Emerging growth company x

 

If an emerging growth company, indicate by check mark if the registrant has elected not to use the extended transition period for complying with any new or revised financial accounting standards provided pursuant to Section 13(a) of the Exchange Act. x

 

 

 


 

Item 1.01. Entry into a Material Definitive Agreement.

 

On December 31, 2018, Natera, Inc. (“Natera” or the “Company”) entered into an amendment and waiver (“Amendment”) to its credit agreement dated August 8, 2017 (“Credit Agreement”) with OrbiMed Royalty Opportunities II, L.P. (“OrbiMed”). The Credit Agreement provides for a $100,000,000 senior secured term loan facility, of which $75,000,000 was provided to Natera in August 2017 and the remaining $25,000,000 was to be provided at Natera’s request no later than December 31, 2018 (the “Delayed Draw”; collectively, the “Loans”).
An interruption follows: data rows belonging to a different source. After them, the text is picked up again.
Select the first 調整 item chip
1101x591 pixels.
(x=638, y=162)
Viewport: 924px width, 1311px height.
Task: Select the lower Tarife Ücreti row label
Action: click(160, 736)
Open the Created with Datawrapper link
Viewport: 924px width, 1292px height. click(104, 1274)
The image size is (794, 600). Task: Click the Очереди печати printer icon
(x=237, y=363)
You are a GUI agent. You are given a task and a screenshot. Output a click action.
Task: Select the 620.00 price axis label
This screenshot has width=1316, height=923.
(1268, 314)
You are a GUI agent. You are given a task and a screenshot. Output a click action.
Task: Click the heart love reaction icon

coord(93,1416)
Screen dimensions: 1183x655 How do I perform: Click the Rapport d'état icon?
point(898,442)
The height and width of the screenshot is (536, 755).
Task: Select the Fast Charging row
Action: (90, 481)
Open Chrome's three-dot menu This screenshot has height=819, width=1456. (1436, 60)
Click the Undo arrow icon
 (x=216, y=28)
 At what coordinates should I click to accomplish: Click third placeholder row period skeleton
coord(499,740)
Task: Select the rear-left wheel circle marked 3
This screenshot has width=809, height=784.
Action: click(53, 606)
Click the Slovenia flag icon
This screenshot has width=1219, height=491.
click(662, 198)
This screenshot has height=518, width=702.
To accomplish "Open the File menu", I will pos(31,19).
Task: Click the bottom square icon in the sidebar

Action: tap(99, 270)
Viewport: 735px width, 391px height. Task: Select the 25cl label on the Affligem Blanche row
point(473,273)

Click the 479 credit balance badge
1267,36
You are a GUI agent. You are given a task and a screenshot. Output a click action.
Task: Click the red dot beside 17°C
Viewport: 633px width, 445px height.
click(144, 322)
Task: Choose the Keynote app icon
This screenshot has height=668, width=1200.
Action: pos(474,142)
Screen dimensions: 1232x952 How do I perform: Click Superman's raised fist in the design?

The Amendment increased the amount of the Delayed Draw to $50,000,000 and extended the deadline for the Delayed Draw to March 31, 2019. Upon the Delayed Draw, if any, the interest rate for the Loans will decrease to the sum of (i) 8.50% plus (ii) the higher of (x) the LIBO Rate for such Interest Period (as defined in the Credit Agreement) and (y) 1.00.

 

The foregoing description of the Amendment is qualified in its entirety by reference to the full text of the Amendment, which Natera intends to file with the Securities and Exchange Commission as an exhibit to its next Annual Report on Form 10-K.

 

Item 2.03. Creation of a Direct Financial Obligation or an Obligation under an Off-Balance Sheet Arrangement of a Registrant.

 

The information set forth under Item 1.01, “Entry into a Material Definitive Agreement,” is incorporated herein by reference.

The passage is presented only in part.